**SET EXERCISE 1:**
List every judge named in the Iowa appeals court opinion.
**SET EXERCISE 2:**
According to the Iowa robbery appeal opinion, how far was 602 East Main Street from Corazon Latino?
**SET EXERCISE 3:**
Pick up the Iowa robbery appeal opinion after its last sentence and continue writing it.

**SELECTED EXCERPT:**
+---+
IN THE COURT OF APPEALS OF IOWA


February 13, 2013

STATE OF IOWA, PLAINTIFF-APPELLEE,
v.
PAULINO PEREZ MONDRAGON, DEFENDANT-APPELLANT.

Appeal from the Iowa District Court for Wapello County, Annette J. Scieszinski, Judge.

The opinion of the court was delivered by: Danilson, J.

Defendant appeals his convictions for first-degree robbery and assault while participating in a felony, and his sentence on the robbery charge. AFFIRMED.

Heard by Eisenhauer, C.J., and Danilson and Bower, JJ.

Paulino Perez-Mondragon appeals his convictions for first-degree robbery, in violation of Iowa Code section 711.2 (2007), and assault while participating in a felony, in violation of section 708.3, and his sentence on the robbery charge. He claims the district court should have granted his motion to suppress statements he made to police officers. We affirm defendant's convictions, finding there was harmless error. We also affirm his sentence on the robbery charge.

I. Background Facts & Proceedings

In the evening on February 28, 2008, Juana Zavala was working at

Corazon Latino, a store which was located at 412 East Main Street in Ottumwa, Iowa.*fn1 A man came in wearing dark clothing and a ski mask. The man put a knife to her throat and threatened to kill her. He took her to the back of the store and tied her hands. After the man left, Zavala managed to call the police. Jewelry and about $3000 had been taken from the store.

It had snowed that evening, and police officers saw footprints in the snow which indicated two people had been running away from Corazon Latino. The officers followed the footprints to 602 East Main Street, about two blocks away. Andrea Barton was standing outside the door, and she stated her two roommates, Perez-Mondragon and Leonardo Rufin-Fones, had just arrived home. Barton consented to let the officers into the home. She informed the officers that her roommates spoke little English. In a common living area officers found a pair of wet shoes with a tread that matched one set of footprints leading away from the store. Perez-Mondragon acknowledged they were his shoes. In the bathroom, officers found two ski masks.
+---+
Dataset entries
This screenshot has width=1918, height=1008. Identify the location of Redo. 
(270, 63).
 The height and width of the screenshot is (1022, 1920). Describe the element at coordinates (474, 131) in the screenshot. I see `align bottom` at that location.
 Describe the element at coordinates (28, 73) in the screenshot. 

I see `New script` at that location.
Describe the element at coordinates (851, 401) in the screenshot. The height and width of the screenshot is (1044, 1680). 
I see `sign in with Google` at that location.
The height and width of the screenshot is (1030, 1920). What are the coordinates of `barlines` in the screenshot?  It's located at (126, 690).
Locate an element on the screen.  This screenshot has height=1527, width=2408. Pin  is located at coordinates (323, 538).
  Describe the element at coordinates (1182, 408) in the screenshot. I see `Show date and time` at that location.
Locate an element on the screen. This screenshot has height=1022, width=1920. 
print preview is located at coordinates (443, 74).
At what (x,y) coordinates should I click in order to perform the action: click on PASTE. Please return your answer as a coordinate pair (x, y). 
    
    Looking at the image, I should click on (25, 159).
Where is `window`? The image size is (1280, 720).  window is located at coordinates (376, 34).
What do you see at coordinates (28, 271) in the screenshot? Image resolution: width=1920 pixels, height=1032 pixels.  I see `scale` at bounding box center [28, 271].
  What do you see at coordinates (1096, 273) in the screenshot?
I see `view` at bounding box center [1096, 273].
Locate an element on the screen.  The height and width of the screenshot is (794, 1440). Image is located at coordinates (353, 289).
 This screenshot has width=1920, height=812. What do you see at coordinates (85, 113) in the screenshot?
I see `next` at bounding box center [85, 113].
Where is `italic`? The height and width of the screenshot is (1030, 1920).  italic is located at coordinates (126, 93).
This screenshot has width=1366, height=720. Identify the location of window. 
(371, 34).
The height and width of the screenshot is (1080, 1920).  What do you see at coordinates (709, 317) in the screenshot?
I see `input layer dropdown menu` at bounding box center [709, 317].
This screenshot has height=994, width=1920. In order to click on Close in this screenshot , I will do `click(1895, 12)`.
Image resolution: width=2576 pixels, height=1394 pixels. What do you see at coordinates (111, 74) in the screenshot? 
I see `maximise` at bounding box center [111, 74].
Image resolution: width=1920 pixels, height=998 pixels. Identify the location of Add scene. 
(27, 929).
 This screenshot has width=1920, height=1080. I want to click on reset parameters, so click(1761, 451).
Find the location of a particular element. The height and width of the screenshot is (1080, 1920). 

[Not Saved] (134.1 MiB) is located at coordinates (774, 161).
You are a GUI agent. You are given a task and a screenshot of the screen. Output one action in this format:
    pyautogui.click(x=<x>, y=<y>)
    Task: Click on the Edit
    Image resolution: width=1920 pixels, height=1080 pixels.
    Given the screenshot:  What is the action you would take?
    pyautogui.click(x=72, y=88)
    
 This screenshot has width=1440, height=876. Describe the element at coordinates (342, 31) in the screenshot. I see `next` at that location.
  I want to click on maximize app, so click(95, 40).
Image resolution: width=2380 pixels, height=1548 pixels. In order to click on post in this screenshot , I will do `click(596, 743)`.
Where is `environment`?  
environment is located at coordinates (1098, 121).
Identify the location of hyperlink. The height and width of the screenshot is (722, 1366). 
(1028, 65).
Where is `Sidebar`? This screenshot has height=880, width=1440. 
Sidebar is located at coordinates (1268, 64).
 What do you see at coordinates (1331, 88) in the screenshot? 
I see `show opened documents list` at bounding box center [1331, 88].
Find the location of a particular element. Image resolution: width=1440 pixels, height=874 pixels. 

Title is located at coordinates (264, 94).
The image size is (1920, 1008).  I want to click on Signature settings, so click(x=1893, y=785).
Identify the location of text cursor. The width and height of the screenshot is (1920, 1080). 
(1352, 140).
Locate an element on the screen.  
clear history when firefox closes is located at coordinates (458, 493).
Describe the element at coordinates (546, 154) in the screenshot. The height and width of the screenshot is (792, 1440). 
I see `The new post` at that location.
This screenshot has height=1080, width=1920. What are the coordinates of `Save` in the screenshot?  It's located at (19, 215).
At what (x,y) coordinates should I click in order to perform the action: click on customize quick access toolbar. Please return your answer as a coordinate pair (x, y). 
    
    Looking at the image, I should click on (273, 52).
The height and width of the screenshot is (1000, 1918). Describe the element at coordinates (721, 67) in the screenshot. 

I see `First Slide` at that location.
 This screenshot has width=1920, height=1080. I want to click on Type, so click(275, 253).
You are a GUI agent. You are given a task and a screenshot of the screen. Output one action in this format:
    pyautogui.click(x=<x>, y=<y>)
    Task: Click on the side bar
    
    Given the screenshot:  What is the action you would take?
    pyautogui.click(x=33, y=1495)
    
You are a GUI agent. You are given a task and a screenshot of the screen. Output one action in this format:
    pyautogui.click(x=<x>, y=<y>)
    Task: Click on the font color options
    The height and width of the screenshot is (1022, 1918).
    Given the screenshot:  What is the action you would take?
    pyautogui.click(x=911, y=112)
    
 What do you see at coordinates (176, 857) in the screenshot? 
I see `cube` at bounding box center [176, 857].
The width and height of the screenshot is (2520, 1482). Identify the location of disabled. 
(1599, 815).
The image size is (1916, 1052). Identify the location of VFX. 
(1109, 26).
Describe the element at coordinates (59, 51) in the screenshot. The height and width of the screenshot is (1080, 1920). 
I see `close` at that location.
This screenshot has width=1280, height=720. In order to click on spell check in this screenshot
+---+
**TASK RESPONSE 1:**
Annette J. Scieszinski, Danilson, Eisenhauer, Bower

**TASK RESPONSE 2:**
About two blocks away.

**TASK RESPONSE 3:**
The officers asked Perez-Mondragon to accompany them to the police station. He was taken to an interview room at about midnight and left on his own for about an hour while officers attempted to get a Spanish-speaking interpreter. The officers told him he was free to leave at any time. During this time Perez-Mondragon apparently took a short nap, manicured his fingernails, played with a deck of cards, and chewed gum while waiting in the room.

When the interpreter arrived at about 1:00 a.m., Officer Mark Milligan read the defendant his Miranda rights in English while the interpreter told them to him in Spanish. In addition the defendant was given a card to read which had the Miranda rights in English and Spanish. Officer Milligan then asked Perez-Mondragon, "Do you understand?" The defendant replied, "Yes but . . . what is it about?" The officer asked again, "Does he understand his rights?" and the defendant nodded his head. The officer asked a third time, "But he does understand his rights, right?" and the defendant replied, "Well yes . . . but . . . I mean I do not understand what it is what you want to investigate . . . what about." The defendant was then asked if he knew why he was there, and he stated "No."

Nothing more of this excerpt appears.